Безошибочность и точность, хотя их часто путают, являются принципиально разными понятиями. Безошибочный измерительный инструмент в среднем дает что-то близкое к правильному ответу. Точный измерительный инструмент дает точный, последовательный ответ, независимо от того, правильный он или неправильный.
Оптимальный коэффициент положительности, равный 2,9013, скорее «не соответствует действительности», чем соответствует, – это точное утверждение, но эта точность может создать у нас ложное впечатление.
НЕПРАВДОПОДОБНО ТОЧНЫЕ ОПРОСЫ
Ложные представления о точности особенно беспокоят, когда речь идет об общественном мнении и политических предпочтениях. Опросы сообщают о точных процентах поддержки кандидатов в политики, и они часто включают погрешность, указывающую на некоторую неопределенность. Но оценки могут быть на удивление неточными, когда они исходят из ошибочных предположений.
Опросы общественного мнения – это научные попытки сказать что-то количественное о широкой группе людей, например избирателях в день выборов,– без опроса каждого из них. Если бы мы могли каким-то образом охватить всех избирателей в стране в рамках одного опроса, нам не нужно было бы беспокоиться о том, был ли он репрезентативным. Однако всякий раз, когда мы хотим что-то утверждать о широкой группе людей, исследуя меньшую ее часть, мы должны надеяться, что люди, которых мы включили, во всех существенных отношениях похожи на тех, кого мы исключили [18].
В политических опросах эта проблема «репрезентативности» никогда не может быть решена полностью.

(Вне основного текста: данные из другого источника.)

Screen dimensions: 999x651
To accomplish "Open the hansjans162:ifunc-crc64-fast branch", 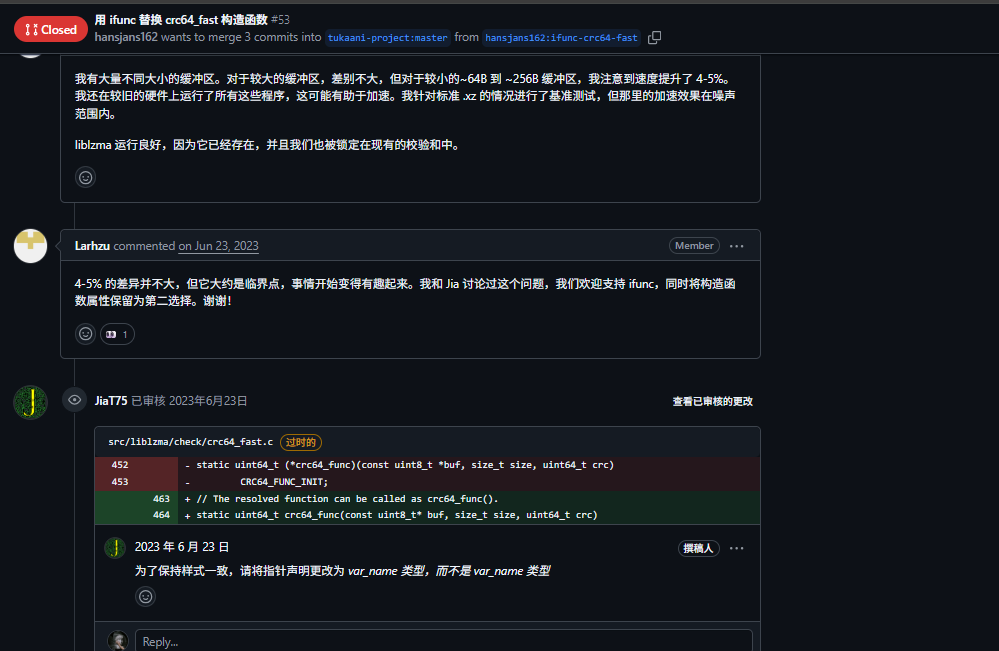I will click(561, 38).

Группа людей, которые отвечают на опрос, никогда не будет идеально соответствовать распределению населения по всем сочетаниям расы, пола, возраста, образования, региона, политических взглядов, готовности отвечать на звонки с неизвестного номера и другим признакам. Даже в том астрономически маловероятном случае, если все, кому звонит интервьюер, ответят на телефонные звонки и на вопросы, некоторые сегменты общества неизбежно будут недопредставлены, а другие – чрезмерно представлены среди респондентов.